Data records:
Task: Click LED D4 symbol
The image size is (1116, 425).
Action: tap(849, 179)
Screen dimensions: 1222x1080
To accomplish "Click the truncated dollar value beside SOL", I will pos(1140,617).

---

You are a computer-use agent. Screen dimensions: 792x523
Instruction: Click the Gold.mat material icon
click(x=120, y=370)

Assigned task: Go line by line through the data, copying each one that contains the word "dimensions".

Task output:
Screen dimensions: 1222x1080
You are a computer-use agent. Screen dimensions: 792x523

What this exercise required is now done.